Les sondages de YouGov ont montré que la majorité des sondés désirait que l’accord soit adopté indépendamment de la façon dont ils ont voté lors du référendum ou des élections générales. Et ce en dépit du fait que très peu (17%) estimaient qu’il s’agissait d’un bon accord pour la Grande-Bretagne. Le Premier ministre Boris Johnson semble avoir espéré qu’attendre la dernière minute pour faire des concessions sur la pêche le ferait apparaître comme un héros remportant l’accord sur le fil. Si c’est effectivement le cas, la déception l’attend. On ne trouve aucune euphorie ni chez les grandes entreprises ni chez les travailleurs. Les sentiments qui dominent sont plutôt d’une part celui du soulagement que le long et fastidieux processus soit terminé et d’autre part, en raison également de la crise sanitaire, que l’incompétence des Conservateurs n’a pas de limite.

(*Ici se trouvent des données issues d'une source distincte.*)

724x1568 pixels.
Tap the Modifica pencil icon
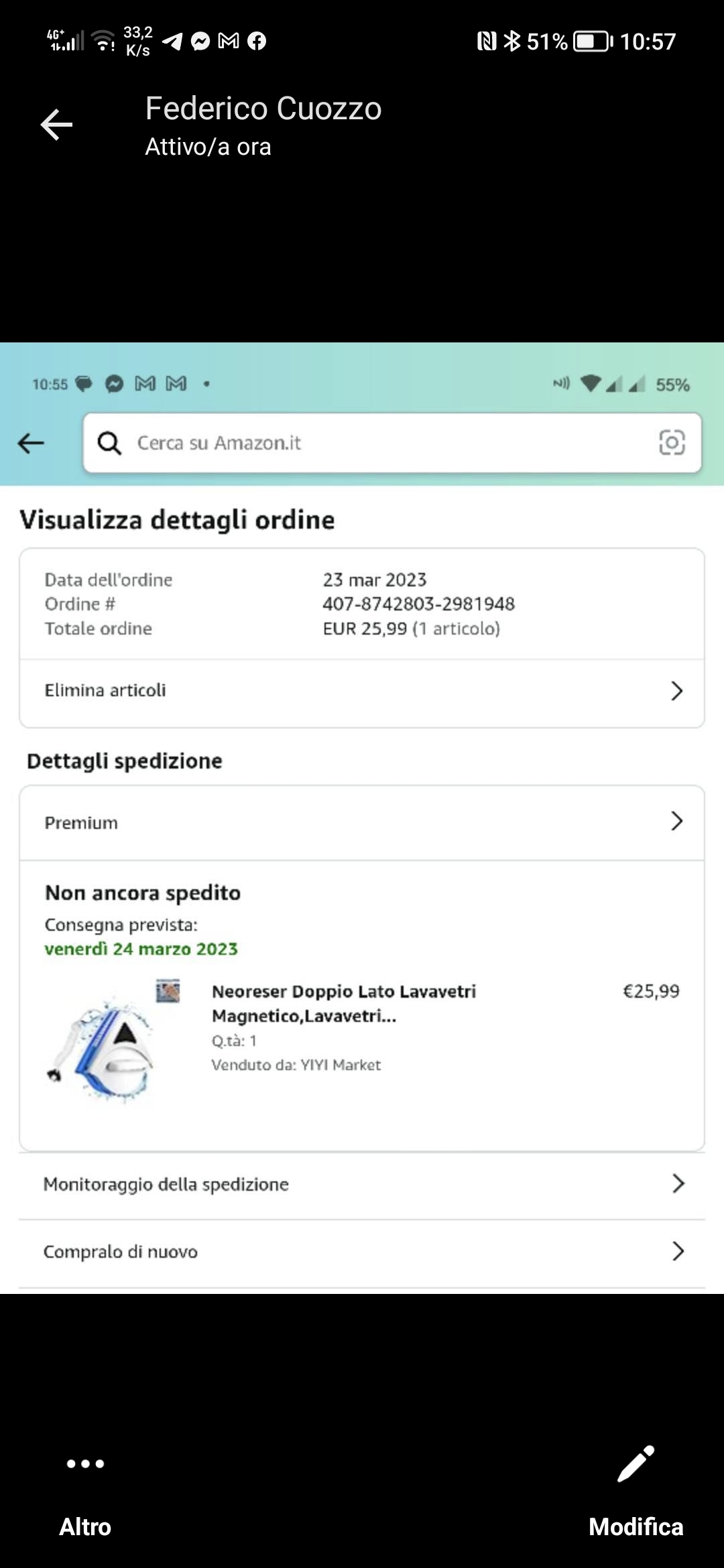(x=636, y=1463)
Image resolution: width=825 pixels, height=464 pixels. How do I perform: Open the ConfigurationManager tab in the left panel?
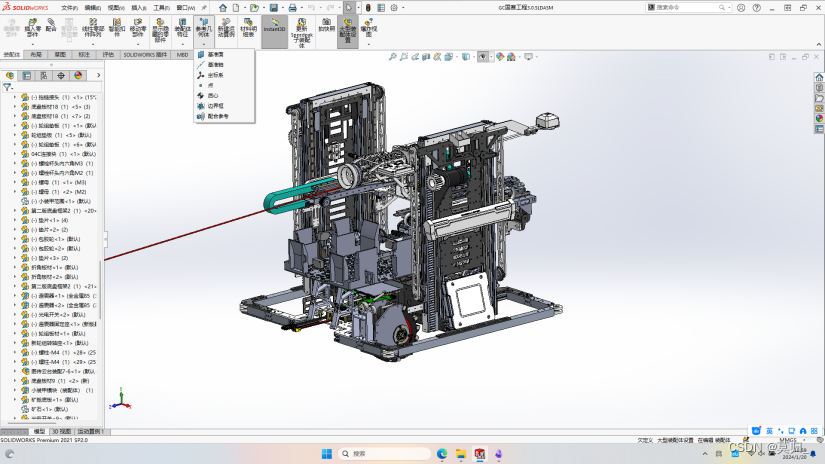pos(43,75)
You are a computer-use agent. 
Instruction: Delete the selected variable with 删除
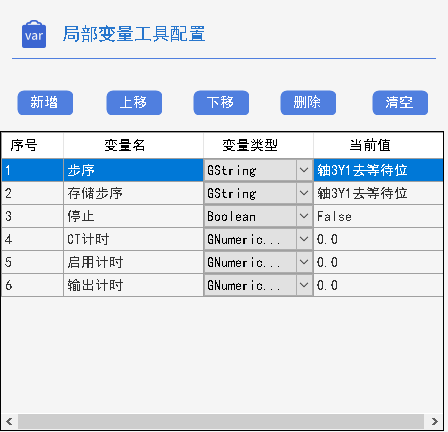[x=308, y=103]
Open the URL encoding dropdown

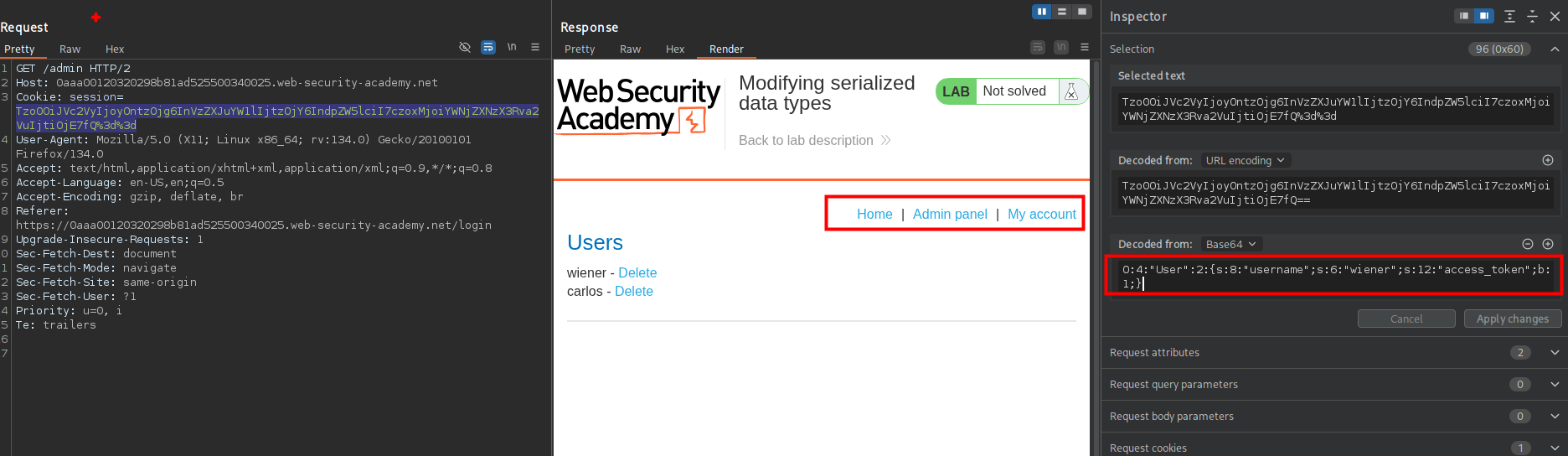coord(1245,160)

Tout cela peut se transformer en colère lorsqu’il deviendra plus clair pour un plus grand nombre de personnes que le processus est en fait loin d’être terminé! L’accord qui a été conclu est incroyablement mince, il manque de précisions sur un vaste nombre de questions. Les négociations vont probablement se poursuivre pendant des années encore. Alors que certains ont voté pour quitter l’UE en espérant moins de bureaucratie et de «paperasserie», l’accord a donné naissance à tout un réseau de groupes de travail et de comités mettre au point une multitude de détails.

Les gagnants et les perdants

Cette manière de laisser nombre d’aspects ouverts a permis de conclure l’accord. Ce dernier est suffisamment vague pour que les deux parties puisse revendiquer la victoire. Par exemple, l’une des grandes questions des négociations concernait la garantie qu’aucune partie ne puisse obtenir un avantage «injuste» en modifiant sa législation sur le travail, l’environnement ou les aides d’État. L’accord prévoit le maintien des normes existantes, mais avec le droit de diverger à l’avenir si le gouvernement britannique le souhaite (et de risquer alors de se voir imposer des droits de douane si ces divergences sont considérées comme une menace pour le marché unique de l’UE). L’UE peut donc se prévaloir d’un succès parce que la Grande-Bretagne n’a pas été autorisée à accéder au marché unique avec le droit de fixer les règles qu’elle souhaite. Mais le gouvernement Johnson peut prétendre au succès parce qu’il a obtenu le «droit» pour le Royaume-Uni de prendre ses propres décisions sur ces questions, ce qui était considéré comme politiquement vital pour apaiser de quelque manière que ce soit la base de soutien des conservateurs autour de la «souveraineté».

La réalité est à l’opposé : aucun des deux camps n’est vainqueur. L’UE est convaincue que le résultat n’a pas fait de cette sortie une perspective attrayante pour les autres États membres, mais elle est très certainement affaiblie par la perte de l’une de ses plus grandes économies et d’environ un quart des dépenses de défense de l’UE.

Du point de vue du capitalisme britannique, si la catastrophe d’une situation sans issue a été évitée, il y aura de nouvelles barrières commerciales contrairement aux déclarations de Boris Johnson. De nouveaux contrôles douaniers seront introduits et des restrictions imposées sur certains produits, tout particulièrement concernant l’alimentation. L’inévitable surcroît de bureaucratie que cela implique risque d’entraîner des problèmes logistiques, des retards, etc. mais aussi une augmentation des coûts et du temps consacrés à la paperasserie.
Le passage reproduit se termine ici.